*** Input records Section Begins ***

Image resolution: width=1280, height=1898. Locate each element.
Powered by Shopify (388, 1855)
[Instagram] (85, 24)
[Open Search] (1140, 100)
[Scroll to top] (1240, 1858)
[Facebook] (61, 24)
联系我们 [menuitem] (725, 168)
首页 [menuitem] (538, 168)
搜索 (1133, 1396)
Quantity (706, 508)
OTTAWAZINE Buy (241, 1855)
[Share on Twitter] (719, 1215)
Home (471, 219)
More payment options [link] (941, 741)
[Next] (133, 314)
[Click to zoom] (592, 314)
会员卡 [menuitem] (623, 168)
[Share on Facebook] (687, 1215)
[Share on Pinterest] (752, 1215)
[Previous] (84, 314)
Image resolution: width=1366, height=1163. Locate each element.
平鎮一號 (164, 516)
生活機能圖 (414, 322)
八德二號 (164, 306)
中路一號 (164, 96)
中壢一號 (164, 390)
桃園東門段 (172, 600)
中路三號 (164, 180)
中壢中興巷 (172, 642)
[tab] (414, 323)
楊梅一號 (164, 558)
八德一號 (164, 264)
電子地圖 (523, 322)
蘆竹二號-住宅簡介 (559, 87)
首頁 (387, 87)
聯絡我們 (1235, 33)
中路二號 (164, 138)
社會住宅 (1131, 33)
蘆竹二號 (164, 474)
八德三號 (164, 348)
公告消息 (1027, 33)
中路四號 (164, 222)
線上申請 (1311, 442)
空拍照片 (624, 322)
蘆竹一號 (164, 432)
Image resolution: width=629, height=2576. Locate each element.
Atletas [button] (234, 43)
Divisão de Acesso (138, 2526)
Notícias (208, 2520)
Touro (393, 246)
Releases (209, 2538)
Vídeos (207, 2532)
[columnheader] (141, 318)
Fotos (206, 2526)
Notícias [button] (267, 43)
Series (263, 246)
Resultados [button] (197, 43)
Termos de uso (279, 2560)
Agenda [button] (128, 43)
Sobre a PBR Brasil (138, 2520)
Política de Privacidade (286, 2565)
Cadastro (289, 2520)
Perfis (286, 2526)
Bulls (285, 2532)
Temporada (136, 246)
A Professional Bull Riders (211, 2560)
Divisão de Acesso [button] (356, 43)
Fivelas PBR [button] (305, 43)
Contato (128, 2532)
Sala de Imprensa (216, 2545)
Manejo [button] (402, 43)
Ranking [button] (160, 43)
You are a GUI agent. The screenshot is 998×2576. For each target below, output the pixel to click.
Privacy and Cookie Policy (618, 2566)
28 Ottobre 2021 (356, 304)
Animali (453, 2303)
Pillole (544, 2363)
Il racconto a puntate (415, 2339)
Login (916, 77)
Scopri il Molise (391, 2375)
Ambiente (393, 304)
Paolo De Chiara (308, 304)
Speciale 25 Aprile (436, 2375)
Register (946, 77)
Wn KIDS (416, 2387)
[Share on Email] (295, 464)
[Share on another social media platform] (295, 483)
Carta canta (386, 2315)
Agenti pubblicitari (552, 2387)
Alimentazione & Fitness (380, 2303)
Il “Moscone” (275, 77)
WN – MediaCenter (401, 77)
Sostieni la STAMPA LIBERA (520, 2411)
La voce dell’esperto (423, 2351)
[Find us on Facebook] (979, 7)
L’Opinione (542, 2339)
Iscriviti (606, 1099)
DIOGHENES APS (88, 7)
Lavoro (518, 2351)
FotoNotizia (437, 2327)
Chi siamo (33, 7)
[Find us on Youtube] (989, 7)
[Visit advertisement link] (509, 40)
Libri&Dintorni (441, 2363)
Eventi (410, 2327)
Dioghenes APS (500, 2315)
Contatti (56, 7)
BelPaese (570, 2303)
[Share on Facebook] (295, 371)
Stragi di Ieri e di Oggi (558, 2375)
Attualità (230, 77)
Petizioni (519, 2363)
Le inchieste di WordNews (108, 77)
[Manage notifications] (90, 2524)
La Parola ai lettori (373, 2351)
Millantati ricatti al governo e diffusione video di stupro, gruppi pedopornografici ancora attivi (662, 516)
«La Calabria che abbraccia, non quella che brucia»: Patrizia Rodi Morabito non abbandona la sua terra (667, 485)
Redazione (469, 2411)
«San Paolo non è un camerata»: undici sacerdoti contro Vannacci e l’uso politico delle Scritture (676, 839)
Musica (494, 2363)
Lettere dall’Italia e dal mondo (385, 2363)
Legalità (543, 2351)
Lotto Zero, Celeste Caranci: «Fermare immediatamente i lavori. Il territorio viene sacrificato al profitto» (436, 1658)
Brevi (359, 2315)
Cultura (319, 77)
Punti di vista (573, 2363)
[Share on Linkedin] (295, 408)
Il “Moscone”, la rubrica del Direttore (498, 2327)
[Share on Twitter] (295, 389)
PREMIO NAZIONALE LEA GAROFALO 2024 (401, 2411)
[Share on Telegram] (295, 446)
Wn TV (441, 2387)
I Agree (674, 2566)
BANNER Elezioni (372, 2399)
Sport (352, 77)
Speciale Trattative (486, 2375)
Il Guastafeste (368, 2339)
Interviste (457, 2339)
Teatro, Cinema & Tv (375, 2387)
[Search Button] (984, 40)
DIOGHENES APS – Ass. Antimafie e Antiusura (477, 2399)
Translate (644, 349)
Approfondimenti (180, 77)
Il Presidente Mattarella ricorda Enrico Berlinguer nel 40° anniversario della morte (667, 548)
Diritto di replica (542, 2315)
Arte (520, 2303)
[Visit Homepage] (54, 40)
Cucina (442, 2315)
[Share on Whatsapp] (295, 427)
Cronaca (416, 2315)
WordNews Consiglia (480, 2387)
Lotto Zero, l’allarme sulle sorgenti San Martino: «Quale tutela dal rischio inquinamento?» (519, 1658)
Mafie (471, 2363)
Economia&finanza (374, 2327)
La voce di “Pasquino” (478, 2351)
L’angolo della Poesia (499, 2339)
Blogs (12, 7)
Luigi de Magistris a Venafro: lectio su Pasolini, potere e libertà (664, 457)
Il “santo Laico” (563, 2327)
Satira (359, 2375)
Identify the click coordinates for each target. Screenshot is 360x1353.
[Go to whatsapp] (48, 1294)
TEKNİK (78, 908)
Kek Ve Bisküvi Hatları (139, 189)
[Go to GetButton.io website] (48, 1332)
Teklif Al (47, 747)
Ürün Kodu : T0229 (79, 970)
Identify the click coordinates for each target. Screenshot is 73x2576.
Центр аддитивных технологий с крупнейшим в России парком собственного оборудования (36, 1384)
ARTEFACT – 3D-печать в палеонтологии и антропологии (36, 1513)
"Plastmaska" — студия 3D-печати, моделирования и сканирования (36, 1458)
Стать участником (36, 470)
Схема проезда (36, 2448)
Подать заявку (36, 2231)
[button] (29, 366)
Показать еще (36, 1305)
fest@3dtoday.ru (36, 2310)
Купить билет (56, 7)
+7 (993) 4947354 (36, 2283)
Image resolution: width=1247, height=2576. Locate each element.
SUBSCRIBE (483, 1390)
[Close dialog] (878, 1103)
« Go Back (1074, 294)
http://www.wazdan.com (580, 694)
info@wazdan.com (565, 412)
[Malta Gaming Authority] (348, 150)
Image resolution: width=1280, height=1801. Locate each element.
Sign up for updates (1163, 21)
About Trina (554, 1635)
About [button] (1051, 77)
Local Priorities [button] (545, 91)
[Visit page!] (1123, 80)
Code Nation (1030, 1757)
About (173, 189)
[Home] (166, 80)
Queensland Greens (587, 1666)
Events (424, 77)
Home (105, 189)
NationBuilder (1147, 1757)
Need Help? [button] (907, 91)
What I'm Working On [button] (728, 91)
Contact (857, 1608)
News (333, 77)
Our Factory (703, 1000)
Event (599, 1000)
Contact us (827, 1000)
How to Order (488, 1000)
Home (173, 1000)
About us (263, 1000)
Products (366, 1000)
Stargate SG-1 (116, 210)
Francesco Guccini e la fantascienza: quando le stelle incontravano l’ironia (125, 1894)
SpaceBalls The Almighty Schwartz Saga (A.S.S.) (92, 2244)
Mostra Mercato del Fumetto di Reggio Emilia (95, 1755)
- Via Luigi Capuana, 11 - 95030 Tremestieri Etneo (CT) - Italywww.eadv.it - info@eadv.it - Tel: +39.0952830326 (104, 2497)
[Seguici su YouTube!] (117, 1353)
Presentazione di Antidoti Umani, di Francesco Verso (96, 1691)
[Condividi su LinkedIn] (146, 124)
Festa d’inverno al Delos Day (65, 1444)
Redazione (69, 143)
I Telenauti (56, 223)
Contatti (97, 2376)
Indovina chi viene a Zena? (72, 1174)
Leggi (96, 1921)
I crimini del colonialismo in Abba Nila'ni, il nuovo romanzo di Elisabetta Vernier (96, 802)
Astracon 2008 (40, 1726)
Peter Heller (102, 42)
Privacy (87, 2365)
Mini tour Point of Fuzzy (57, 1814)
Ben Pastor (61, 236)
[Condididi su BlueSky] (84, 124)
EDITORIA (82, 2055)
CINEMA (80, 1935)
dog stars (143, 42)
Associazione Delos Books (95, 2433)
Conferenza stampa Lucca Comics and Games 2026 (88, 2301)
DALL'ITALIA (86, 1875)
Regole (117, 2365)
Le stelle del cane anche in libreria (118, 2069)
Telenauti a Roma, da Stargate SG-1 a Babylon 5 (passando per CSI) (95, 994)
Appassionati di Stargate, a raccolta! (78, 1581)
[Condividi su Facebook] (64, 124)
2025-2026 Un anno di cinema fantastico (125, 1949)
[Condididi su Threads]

*** Input records Section Ends ***

• [How to complete this task] Please transcribe exactly the lines above from the line that has "Image resolution: width=629, height=2576." up to and including the line that has "Temporada (136, 246)"; no other line belongs in the answer.

• [Exercise response]
Image resolution: width=629, height=2576. Locate each element.
Atletas [button] (234, 43)
Divisão de Acesso (138, 2526)
Notícias (208, 2520)
Touro (393, 246)
Releases (209, 2538)
Vídeos (207, 2532)
[columnheader] (141, 318)
Fotos (206, 2526)
Notícias [button] (267, 43)
Series (263, 246)
Resultados [button] (197, 43)
Termos de uso (279, 2560)
Agenda [button] (128, 43)
Sobre a PBR Brasil (138, 2520)
Política de Privacidade (286, 2565)
Cadastro (289, 2520)
Perfis (286, 2526)
Bulls (285, 2532)
Temporada (136, 246)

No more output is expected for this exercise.